Warum der Blick zum Papst geht

Anruf in Bonn, in der Metropolie der griechisch-orthodoxen Kirche, der Zentrale für Deutschland. Metropolit Augoustinos Lambardakis ist seit 1972 Bischof. Wenn der 87-Jährige prägnant und humorig-pointiert erzählt, meint man, mit einem Mittvierziger zu telefonieren. Es sei "etwas Großartiges", dass nun alle am selben Termin Ostern feierten. "Wir freuen uns."

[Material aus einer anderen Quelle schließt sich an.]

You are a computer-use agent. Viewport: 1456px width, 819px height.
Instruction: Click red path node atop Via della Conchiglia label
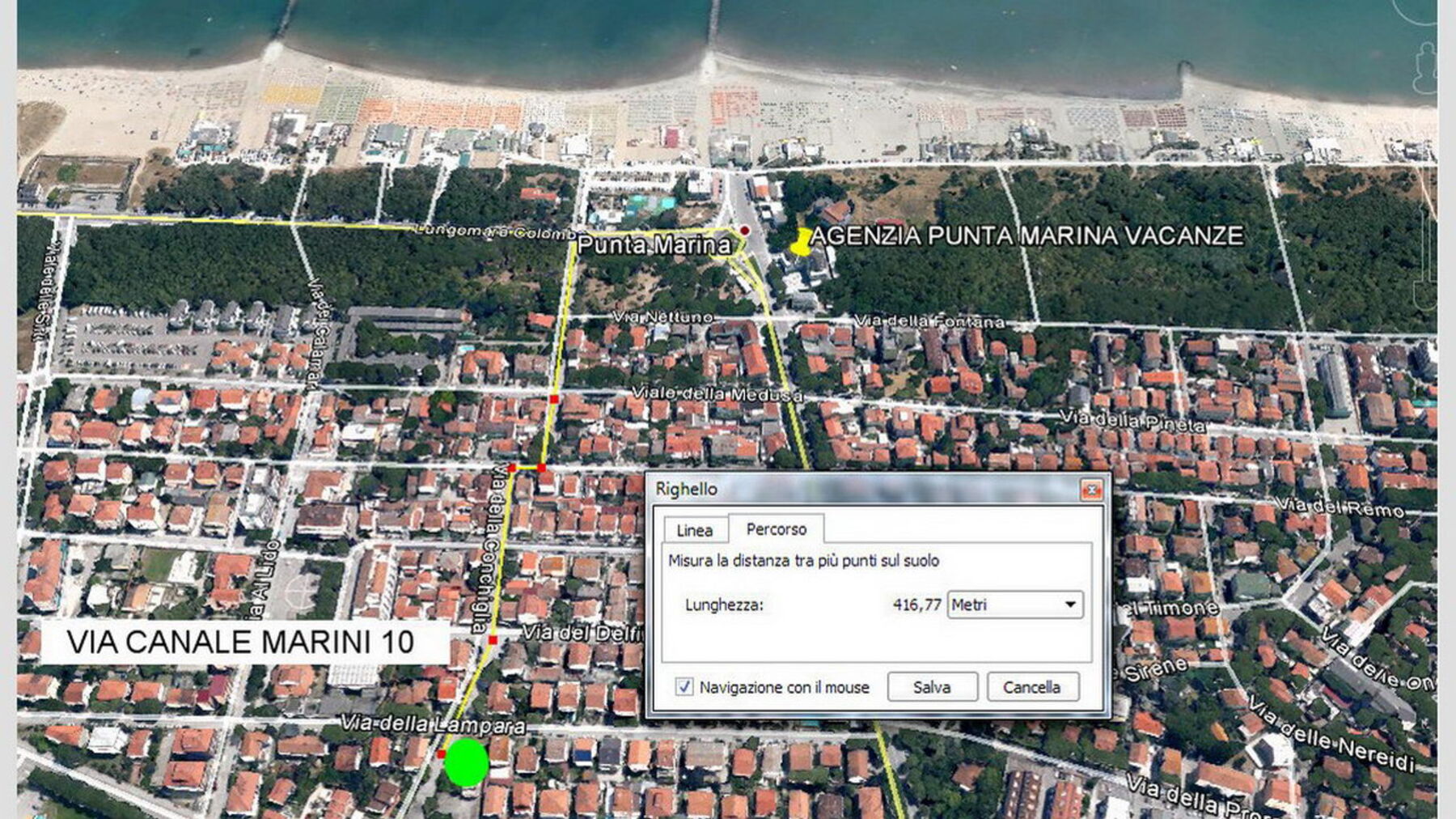[512, 468]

Metropolit Augoustinos im Januar 2024 bei einer Feier in BerlinBild: Christian Ditsch/epd/picture alliance

Aber dann kommt Augoustinos, der für sein ökumenisches Engagement bekannt ist, auf die Grundfrage einer Annäherung auf Weltebene, auf die Erinnerung an dieses Konzil von Nicäa im Jahr 325 und das aktuelle Gedenken im Jahr 2025. "Es gab ein Gerücht, dass dieser Papst mit dem ökumenischen Patriarchen Bartholomaios nach Nicäa fahren wird und Franziskus dort sozusagen ein Geschenk macht, indem er sagt: In Zukunft werden die Katholiken so feiern wie die Orthodoxen. Das wäre wirklich großartig", meint Augoustinos. Immer wieder war der 26. Mai als Reisetermin des katholischen Kirchenoberhaupts nach Nicäa, unter dem türkischen Namen Iznik rund 150 Kilometer südöstlich von Istanbul gelegen, genannt worden.

Und dann schließt er an: "Jetzt ist der Papst krank. Und keiner weiß, was passieren wird." So werden am Oster-Wochenende nicht nur katholische Gläubige darauf schauen, in welcher Verfassung sich der 88-jährige Franziskus präsentiert.